▶ _Dataset records_

--------

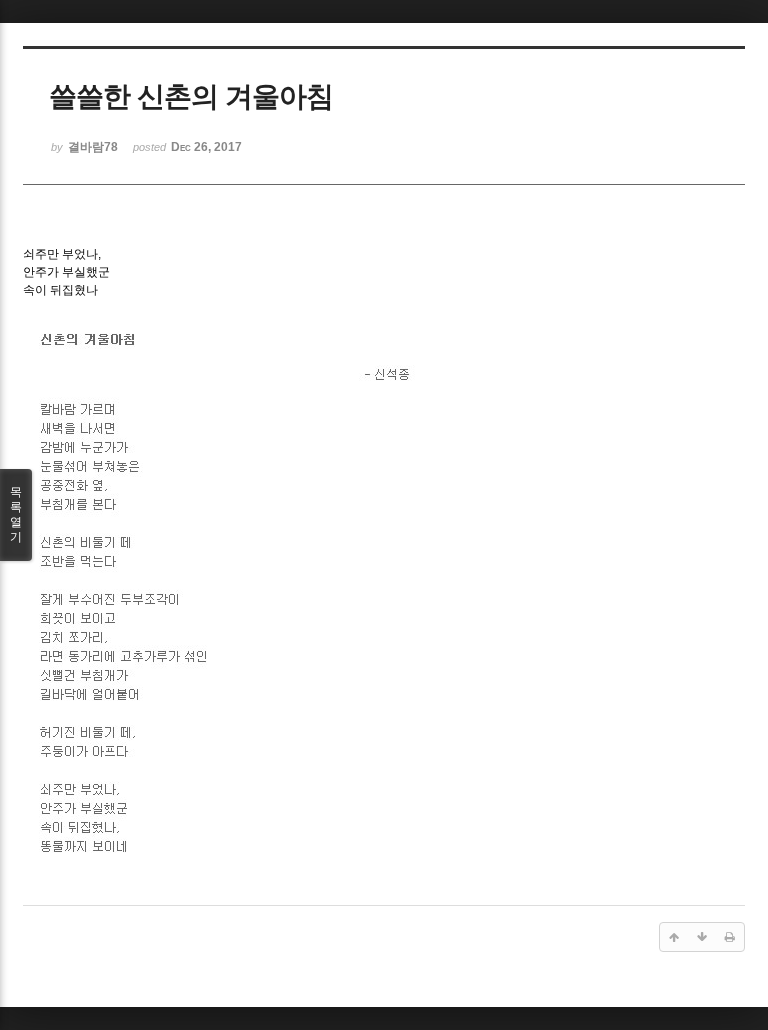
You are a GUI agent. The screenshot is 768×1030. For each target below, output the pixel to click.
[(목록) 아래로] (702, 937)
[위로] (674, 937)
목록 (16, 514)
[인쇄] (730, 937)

--------

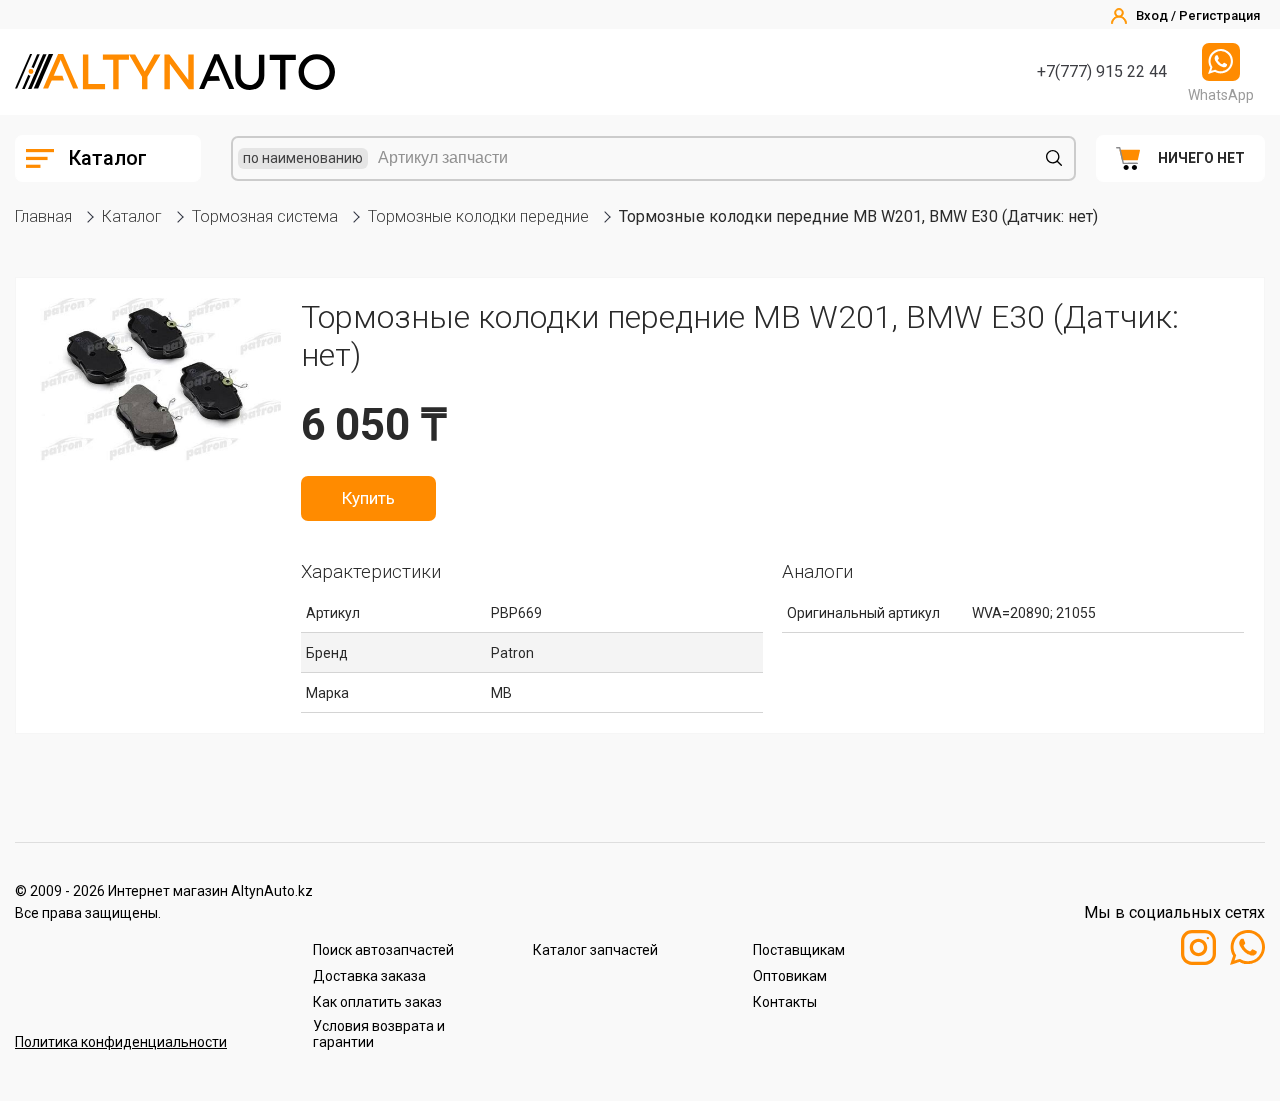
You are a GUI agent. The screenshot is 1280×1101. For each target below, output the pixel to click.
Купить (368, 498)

--------

▶ _What the exercise asks_
Repeat word for word the lines above that run from the line containing "You are a GUI agent. The screenshot is 1280×1101." through the line containing "Купить (368, 498)", both ends included, and nothing else.

▶ _Solution_
You are a GUI agent. The screenshot is 1280×1101. For each target below, output the pixel to click.
Купить (368, 498)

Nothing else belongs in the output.